Non ! Je parle, je ne parle que, de ce qui fut décor de notre enfance et qui survit en nous. Un jour, idée imbécile je n’en disconviens pas, on se décide à faire « le pèlerinage » pour le photographier, en garder trace en quelque sorte. Avec une bonne intention peut-être : le montrer à sa compagne, à des enfants de sa famille : « Tu vois c’est là que… ».
Mais voilà, telle la fluide Mireille, revue au détour d’un film dont elle n’était même pas la tête d’affiche mais que sa silhouette gracieuse et fluide illuminait, ce « là que » s’était effondré.
Tout pourri le « là que » ! Tout tristounet de se présenter sous les atours de sa déchéance.
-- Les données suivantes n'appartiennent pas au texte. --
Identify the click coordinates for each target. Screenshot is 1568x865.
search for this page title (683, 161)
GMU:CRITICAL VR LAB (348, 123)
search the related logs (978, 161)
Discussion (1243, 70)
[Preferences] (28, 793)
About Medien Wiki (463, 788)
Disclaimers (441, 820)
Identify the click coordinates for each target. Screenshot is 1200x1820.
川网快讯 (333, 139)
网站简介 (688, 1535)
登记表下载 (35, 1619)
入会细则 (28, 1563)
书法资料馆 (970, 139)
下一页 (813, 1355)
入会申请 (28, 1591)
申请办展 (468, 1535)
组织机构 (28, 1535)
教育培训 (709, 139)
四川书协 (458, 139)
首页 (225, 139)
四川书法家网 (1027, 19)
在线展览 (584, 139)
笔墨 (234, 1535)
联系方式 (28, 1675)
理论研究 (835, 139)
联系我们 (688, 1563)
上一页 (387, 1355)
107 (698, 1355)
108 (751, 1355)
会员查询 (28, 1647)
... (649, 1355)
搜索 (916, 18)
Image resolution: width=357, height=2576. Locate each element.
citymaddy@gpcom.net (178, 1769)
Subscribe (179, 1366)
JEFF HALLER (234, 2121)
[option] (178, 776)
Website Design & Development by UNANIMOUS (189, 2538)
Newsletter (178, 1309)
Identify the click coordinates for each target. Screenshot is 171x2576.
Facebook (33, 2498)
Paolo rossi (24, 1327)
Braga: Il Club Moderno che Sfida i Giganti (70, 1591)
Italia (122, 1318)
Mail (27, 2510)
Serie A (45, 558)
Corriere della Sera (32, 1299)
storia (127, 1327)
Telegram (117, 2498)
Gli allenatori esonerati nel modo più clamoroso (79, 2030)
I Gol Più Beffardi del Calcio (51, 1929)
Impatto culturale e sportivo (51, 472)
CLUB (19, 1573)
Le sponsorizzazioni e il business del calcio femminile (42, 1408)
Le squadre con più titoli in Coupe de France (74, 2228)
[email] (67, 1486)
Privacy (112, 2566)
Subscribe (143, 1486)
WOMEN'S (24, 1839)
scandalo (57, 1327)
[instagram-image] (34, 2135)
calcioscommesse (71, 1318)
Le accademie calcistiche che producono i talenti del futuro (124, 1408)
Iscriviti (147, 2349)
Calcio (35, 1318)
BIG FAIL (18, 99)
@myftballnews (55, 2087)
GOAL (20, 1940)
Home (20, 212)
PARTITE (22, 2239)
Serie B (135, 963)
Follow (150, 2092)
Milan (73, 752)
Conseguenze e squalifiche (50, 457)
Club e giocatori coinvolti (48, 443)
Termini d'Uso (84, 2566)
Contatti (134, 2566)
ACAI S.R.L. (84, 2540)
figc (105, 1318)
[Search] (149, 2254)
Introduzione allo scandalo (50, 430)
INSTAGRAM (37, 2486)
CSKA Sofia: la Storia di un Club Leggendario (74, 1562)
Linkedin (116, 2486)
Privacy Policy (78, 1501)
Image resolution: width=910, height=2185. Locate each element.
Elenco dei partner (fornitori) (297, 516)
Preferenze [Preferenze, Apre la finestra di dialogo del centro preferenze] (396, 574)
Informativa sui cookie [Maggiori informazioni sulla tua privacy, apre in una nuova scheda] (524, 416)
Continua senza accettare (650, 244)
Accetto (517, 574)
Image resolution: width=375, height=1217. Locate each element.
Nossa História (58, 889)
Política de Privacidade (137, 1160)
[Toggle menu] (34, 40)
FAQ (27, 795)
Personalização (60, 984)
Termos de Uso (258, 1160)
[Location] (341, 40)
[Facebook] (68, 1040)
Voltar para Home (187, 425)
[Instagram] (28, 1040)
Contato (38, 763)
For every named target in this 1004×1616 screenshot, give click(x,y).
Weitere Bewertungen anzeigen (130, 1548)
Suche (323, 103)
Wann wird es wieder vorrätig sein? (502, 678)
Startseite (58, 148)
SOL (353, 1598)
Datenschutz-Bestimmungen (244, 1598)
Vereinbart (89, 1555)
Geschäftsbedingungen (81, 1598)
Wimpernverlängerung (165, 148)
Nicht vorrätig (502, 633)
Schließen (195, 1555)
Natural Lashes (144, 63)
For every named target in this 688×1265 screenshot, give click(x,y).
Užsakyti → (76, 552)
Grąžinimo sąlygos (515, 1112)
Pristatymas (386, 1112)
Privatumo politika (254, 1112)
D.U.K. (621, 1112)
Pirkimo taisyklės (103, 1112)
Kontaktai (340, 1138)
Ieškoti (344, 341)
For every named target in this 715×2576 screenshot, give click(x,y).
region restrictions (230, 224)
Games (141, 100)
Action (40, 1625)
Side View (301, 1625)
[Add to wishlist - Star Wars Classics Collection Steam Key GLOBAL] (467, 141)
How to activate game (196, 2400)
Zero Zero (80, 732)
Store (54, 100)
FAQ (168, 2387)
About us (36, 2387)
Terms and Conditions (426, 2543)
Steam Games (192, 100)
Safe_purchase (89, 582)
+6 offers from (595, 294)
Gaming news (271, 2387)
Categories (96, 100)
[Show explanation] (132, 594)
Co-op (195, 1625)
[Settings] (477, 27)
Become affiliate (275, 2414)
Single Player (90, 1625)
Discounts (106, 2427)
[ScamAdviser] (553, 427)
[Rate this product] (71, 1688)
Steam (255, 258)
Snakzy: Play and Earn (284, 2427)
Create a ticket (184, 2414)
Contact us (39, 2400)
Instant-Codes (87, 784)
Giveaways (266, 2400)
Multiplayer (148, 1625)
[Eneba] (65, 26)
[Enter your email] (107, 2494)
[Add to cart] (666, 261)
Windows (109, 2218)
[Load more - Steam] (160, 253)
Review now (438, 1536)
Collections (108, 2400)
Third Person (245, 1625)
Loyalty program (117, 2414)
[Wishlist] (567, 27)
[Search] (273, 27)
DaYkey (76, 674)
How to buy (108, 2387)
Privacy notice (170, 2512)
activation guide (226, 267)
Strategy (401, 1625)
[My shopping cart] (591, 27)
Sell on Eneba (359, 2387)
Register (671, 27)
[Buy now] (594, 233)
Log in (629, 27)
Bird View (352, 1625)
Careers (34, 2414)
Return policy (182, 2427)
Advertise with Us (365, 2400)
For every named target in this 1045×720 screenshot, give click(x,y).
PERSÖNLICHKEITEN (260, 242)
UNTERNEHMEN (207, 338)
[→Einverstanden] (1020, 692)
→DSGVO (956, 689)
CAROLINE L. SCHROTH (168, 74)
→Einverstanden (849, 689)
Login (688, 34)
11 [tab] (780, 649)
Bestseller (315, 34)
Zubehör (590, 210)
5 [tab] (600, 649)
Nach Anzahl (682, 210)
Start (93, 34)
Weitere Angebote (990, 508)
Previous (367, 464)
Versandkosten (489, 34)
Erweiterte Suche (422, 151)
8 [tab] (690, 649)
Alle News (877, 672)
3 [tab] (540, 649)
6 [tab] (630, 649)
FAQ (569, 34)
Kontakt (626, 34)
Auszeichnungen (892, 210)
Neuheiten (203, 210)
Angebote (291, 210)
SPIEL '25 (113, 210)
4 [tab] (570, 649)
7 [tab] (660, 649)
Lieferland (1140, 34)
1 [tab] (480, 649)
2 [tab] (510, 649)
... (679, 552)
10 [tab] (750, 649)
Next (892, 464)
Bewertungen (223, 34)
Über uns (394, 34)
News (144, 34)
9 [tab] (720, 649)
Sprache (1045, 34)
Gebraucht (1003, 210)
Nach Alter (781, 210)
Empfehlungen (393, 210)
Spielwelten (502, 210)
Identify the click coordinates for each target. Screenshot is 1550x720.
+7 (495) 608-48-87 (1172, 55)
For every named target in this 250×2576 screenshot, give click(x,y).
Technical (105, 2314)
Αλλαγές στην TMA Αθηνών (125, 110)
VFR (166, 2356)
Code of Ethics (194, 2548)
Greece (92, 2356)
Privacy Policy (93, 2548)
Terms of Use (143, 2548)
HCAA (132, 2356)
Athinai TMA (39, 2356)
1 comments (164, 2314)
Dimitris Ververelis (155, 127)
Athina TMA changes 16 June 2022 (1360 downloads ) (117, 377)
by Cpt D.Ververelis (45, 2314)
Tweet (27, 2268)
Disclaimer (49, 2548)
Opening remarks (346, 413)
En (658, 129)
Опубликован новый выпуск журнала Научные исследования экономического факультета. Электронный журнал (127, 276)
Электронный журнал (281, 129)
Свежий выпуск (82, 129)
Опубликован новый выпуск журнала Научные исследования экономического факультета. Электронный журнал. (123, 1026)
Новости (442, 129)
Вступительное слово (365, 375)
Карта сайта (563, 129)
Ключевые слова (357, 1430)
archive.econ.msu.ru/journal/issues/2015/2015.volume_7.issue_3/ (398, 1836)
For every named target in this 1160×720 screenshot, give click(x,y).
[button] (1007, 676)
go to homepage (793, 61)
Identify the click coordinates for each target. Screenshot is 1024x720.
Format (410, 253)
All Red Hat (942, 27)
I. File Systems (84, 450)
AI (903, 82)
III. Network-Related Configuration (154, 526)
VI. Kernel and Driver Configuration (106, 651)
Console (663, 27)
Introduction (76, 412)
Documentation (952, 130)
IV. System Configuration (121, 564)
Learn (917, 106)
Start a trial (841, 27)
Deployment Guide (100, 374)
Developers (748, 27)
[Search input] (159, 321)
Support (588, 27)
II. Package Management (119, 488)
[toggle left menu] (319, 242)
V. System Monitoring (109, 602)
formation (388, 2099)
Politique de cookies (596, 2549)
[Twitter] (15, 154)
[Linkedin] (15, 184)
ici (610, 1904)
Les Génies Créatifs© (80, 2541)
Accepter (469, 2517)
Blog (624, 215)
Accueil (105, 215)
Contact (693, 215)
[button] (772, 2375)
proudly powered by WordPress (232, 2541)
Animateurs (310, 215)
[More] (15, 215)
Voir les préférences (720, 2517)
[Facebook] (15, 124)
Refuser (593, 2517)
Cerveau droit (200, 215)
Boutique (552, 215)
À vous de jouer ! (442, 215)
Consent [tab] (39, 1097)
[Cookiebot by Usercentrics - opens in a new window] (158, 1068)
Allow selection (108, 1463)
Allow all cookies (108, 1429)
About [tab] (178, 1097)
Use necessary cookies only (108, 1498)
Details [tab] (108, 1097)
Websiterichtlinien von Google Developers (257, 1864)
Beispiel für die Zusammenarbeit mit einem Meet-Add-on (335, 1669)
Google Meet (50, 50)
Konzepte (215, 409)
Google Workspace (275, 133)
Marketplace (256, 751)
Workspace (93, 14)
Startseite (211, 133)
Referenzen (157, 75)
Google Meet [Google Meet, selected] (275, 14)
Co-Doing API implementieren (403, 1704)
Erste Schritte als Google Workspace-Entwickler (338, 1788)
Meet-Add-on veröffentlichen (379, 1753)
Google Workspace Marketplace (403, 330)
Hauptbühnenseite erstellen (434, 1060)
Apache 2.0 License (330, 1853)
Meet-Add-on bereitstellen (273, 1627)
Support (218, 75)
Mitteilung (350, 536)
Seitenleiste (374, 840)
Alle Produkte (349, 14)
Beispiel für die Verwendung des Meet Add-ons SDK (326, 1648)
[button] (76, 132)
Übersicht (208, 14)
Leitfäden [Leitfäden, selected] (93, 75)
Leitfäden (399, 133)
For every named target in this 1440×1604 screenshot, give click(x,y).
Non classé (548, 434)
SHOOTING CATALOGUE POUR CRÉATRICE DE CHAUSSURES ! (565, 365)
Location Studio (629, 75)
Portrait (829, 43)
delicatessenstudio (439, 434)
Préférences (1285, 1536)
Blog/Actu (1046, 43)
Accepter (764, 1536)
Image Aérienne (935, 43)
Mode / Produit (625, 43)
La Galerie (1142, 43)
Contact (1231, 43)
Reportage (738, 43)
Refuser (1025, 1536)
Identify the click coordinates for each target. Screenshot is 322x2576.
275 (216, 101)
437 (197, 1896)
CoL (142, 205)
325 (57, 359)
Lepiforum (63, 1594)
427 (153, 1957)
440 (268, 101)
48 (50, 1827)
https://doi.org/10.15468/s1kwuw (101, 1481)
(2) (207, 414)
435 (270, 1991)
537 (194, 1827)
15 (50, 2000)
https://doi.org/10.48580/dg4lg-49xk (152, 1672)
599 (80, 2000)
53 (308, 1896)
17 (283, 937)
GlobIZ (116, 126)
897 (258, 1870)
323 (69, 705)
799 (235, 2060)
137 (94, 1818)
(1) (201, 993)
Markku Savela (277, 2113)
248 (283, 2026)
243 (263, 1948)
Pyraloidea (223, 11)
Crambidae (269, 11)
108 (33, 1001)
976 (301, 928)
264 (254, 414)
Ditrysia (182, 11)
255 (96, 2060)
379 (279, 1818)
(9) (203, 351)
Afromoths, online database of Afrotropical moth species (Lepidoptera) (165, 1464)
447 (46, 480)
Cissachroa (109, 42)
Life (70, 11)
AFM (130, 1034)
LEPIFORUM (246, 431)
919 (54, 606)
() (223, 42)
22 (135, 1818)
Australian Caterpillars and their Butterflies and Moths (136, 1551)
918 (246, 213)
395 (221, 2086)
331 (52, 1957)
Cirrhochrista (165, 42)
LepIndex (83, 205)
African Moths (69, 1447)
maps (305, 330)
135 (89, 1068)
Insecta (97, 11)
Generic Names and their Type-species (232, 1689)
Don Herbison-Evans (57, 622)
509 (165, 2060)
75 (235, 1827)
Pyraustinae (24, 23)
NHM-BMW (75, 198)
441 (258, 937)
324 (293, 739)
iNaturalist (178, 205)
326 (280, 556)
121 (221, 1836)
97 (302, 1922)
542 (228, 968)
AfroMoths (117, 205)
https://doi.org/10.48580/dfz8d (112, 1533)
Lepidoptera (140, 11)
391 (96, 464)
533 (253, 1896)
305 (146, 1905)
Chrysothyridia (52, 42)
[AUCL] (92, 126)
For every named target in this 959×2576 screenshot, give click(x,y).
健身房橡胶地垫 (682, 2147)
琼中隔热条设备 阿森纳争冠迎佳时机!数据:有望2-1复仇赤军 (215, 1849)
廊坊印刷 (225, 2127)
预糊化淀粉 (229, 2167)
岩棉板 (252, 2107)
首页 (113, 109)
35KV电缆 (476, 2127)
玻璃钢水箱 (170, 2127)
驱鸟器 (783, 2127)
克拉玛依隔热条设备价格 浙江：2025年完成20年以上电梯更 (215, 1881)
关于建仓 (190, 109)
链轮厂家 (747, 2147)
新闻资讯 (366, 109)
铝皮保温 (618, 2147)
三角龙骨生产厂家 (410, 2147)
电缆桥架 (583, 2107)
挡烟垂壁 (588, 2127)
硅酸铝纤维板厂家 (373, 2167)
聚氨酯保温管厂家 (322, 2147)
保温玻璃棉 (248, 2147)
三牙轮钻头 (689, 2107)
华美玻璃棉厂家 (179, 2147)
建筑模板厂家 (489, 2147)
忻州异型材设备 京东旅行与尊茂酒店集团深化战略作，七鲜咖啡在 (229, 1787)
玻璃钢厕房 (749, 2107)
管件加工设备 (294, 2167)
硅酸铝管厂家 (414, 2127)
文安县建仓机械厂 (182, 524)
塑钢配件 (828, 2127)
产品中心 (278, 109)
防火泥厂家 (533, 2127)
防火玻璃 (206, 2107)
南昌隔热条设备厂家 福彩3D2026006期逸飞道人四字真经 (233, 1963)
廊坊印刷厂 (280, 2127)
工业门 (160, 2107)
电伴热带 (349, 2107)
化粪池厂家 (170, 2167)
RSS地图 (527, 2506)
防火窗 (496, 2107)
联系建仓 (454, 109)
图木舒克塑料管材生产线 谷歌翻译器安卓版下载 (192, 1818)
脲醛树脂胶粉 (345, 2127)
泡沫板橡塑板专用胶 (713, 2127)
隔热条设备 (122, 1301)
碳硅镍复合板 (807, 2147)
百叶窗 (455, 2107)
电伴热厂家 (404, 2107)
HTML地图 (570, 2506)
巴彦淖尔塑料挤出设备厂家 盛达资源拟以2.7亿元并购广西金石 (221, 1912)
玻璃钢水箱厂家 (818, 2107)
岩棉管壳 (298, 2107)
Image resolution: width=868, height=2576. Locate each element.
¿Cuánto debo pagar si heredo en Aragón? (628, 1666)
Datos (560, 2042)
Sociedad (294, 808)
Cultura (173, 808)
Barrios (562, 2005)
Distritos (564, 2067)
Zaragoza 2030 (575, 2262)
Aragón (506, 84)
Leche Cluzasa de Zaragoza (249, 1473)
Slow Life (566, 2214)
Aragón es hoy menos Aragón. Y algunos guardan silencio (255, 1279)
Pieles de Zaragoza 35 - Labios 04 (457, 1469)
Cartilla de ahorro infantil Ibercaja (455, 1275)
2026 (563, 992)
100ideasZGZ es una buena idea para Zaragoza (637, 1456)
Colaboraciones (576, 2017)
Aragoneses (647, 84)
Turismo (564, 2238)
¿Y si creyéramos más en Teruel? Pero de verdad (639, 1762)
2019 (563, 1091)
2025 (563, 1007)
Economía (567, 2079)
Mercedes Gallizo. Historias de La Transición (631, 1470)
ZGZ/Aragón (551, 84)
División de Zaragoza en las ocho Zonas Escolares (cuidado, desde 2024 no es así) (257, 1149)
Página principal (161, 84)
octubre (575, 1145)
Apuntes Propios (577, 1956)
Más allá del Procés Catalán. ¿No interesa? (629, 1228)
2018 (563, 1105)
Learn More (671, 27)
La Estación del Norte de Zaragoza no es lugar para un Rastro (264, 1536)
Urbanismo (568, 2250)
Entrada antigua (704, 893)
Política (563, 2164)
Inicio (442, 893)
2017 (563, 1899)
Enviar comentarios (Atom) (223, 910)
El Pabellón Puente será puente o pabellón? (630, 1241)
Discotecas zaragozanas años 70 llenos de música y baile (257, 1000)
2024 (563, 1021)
Ainsi ai-je vécu cette expérience (bien commune il va de soi) de retourner dans le village qui abrita quelques années de ma vie, à l’époque où j’allais encore au catéchisme. Pas celui des Sandrine Rousseau ou autres Clémentine Autain – lui manque un H à la belle ? Non, le catéchisme dispensé par le curé et ses dévouées dévotes. Dont ma, déjà « vieille » alors, cousine Augustine dont la tombe aujourd’hui côtoie un « Jardin du Souvenir » qui lui aurait sans doute paru bien prétentieux et hypocrite. De son temps on misait plutôt sur la bonne vieille pierre tombale, protectrice jusqu’au Jugement Dernier des restes que la nature archivait dans l’attente. De temps à autre, divine surprise si j’ose la formule, le père curé (le père Jasserand figure inamovible du « Curé de Saint-Vérand, Isère) nous conduisait, sans doute parce qu’Augustine n’était pas disponible, dans un local proche de la cure dans lequel il avait aménagé une minuscule salle de projection. Et là, bonheur que ne peuvent imaginer des enfants nourris à toutes les images, fictions ou pas, dispensées dans le creux de leurs mains par des « écrans » minuscules mais intarissables, il projetait, avec panne obligée et cafouillages, des diapositives en noir et blanc reprenant les albums de Tintin que nous adorions mais dont nos familles ne pouvaient se permettre l’onéreux achat. Et tous en cœur, avant la projection et pendant les pannes et changements de bobines, nous chantions : « Quand on voit Tintin/Milou n’est pas loin/ Quand on voit Milou/Milou suit Tintin partout »
Hélas, en 2007, année du « pèlerinage » et des photographies que j’offre à l’Histoire ( !), le petit local du père curé gardait certes son petit côté familial, rideau à la fenêtre de la porte, mais décrépi, dégradé, pire que ça : abandonné. Une sorte de Poutine que ses anges gardiens auraient oublié d’amidonner le matin.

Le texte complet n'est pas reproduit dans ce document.